- WHAT THE TASK REQUIRES
In the material below, find each line holding the string "logo" and copy it.

[[ SUPPLIED DATA open ]]

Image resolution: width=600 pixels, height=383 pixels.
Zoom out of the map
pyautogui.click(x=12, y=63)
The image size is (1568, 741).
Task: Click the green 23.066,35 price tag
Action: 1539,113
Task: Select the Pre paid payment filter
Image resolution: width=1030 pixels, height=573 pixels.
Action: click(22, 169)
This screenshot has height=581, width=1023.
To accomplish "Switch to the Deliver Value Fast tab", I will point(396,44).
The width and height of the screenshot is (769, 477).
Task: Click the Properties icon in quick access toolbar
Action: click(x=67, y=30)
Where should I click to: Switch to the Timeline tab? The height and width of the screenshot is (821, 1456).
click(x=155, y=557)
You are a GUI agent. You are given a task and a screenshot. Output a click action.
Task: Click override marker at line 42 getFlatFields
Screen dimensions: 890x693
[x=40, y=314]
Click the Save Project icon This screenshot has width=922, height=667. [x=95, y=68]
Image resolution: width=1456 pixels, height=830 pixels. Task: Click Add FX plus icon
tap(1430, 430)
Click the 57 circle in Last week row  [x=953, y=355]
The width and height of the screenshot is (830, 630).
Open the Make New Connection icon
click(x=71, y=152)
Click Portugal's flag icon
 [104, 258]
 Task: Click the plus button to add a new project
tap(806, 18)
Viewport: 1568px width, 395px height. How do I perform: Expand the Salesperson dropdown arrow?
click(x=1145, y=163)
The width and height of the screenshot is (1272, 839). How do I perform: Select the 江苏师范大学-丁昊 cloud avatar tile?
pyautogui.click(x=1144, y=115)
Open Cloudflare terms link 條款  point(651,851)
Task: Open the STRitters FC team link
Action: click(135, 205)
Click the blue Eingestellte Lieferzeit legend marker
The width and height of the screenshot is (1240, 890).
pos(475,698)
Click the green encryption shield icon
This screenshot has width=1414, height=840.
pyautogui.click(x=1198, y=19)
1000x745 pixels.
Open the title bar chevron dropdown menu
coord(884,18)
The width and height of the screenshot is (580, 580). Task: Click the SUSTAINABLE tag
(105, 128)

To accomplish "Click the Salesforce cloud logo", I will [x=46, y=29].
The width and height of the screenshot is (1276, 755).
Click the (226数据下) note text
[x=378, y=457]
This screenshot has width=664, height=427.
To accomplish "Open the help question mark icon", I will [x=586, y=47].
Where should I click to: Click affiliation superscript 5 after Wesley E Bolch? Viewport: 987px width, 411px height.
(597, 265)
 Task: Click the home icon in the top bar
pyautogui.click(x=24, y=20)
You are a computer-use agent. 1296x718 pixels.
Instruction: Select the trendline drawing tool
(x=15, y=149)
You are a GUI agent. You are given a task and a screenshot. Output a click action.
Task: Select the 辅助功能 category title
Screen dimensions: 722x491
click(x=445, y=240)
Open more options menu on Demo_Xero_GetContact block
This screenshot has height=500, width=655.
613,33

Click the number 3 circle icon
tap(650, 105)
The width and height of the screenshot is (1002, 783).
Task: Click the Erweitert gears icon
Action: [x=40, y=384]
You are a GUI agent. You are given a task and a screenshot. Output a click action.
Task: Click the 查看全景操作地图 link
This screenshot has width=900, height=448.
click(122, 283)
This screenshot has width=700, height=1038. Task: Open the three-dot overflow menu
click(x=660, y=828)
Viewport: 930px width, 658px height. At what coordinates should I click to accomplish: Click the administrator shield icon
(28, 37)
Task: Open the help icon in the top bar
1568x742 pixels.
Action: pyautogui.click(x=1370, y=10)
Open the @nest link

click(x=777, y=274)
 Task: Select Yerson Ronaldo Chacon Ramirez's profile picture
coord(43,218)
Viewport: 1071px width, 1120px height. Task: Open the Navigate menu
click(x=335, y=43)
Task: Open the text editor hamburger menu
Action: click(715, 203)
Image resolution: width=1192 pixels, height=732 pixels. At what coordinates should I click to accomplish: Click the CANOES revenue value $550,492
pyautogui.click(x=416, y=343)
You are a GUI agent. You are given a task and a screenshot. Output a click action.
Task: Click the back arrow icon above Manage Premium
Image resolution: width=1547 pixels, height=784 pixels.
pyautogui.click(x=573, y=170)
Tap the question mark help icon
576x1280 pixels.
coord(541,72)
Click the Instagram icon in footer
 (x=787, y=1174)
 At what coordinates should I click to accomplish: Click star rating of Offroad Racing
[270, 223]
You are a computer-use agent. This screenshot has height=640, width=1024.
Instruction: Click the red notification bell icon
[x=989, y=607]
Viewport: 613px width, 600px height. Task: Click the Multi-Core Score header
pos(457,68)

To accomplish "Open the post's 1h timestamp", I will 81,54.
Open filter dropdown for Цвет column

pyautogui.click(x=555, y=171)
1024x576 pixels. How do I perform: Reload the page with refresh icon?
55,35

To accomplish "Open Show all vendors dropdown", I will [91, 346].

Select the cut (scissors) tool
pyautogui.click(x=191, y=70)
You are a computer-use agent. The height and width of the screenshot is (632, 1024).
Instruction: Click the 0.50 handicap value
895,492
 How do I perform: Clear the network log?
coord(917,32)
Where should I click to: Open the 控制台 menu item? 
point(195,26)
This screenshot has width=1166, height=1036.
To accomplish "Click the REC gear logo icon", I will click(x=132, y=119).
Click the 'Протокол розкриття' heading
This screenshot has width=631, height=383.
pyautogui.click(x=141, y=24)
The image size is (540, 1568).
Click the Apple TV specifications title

[[ SUPPLIED DATA closed ]]

- ANSWER SECTION
To accomplish "Click the Salesforce cloud logo", I will [x=46, y=29].
To accomplish "Click the REC gear logo icon", I will click(x=132, y=119).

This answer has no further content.